DATA SHOWN:
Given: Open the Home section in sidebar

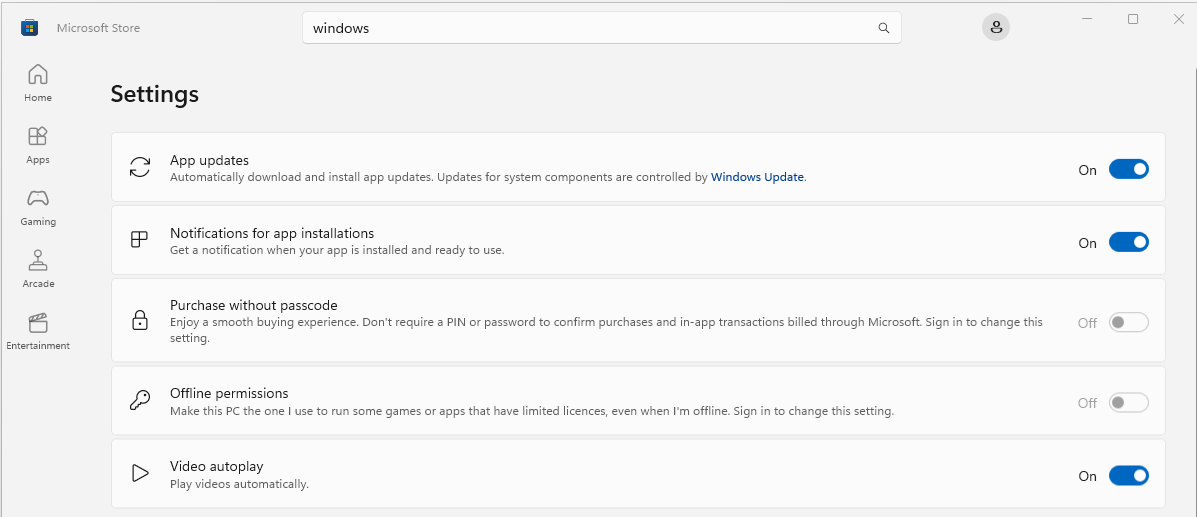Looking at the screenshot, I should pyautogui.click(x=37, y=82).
--
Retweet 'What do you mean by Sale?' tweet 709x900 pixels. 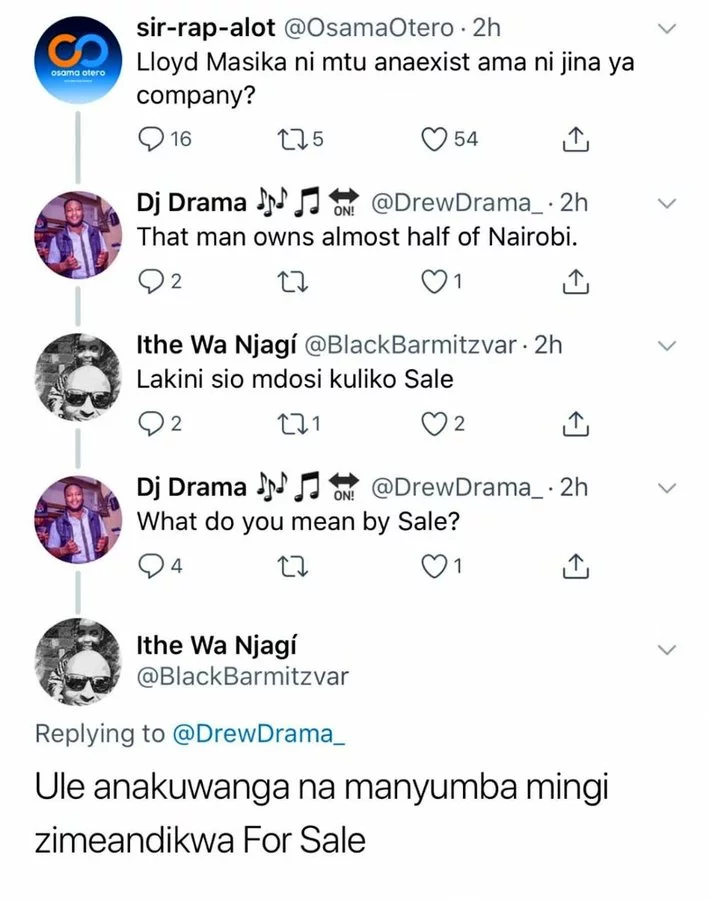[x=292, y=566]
* * *
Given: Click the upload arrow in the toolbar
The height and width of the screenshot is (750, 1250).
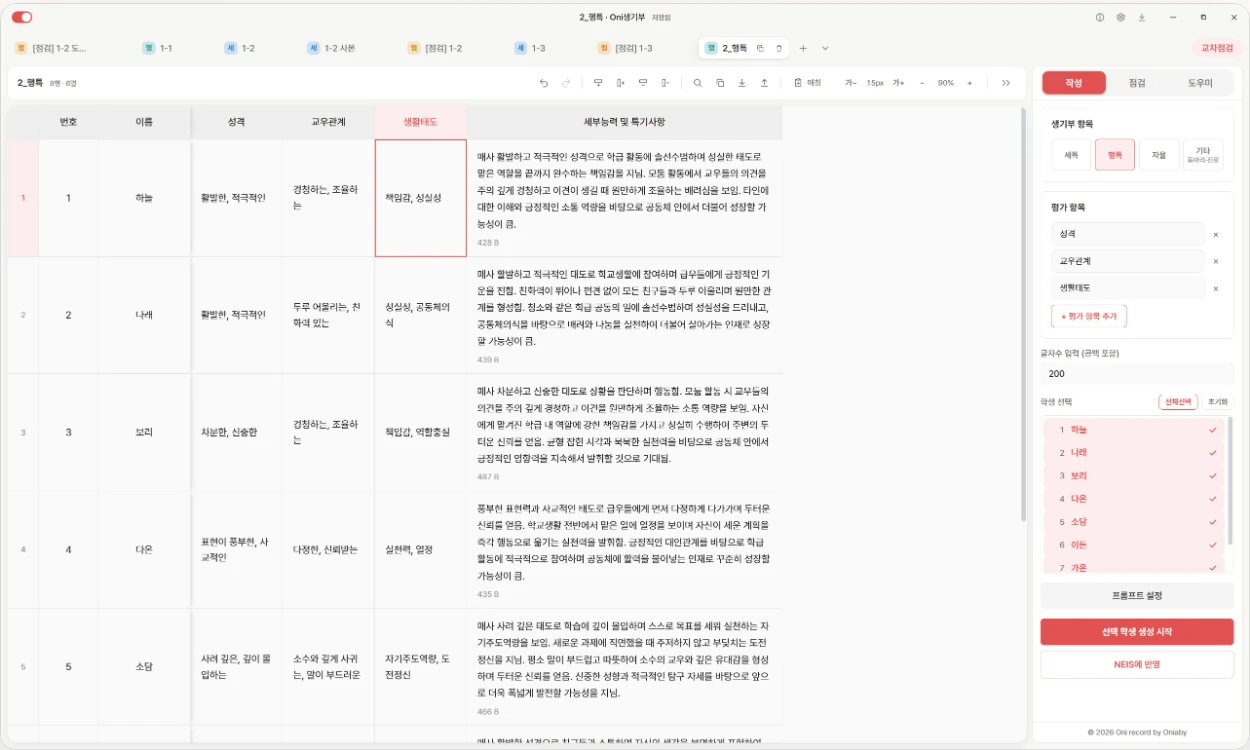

ABOUT THIS EXERCISE: Everything starting at the line containing "Given: Click the upload arrow in the toolbar" and ending at the line containing "The height and" in the records above should be repeated exactly, and only that.

RESULT:
Given: Click the upload arrow in the toolbar
The height and width of the screenshot is (750, 1250).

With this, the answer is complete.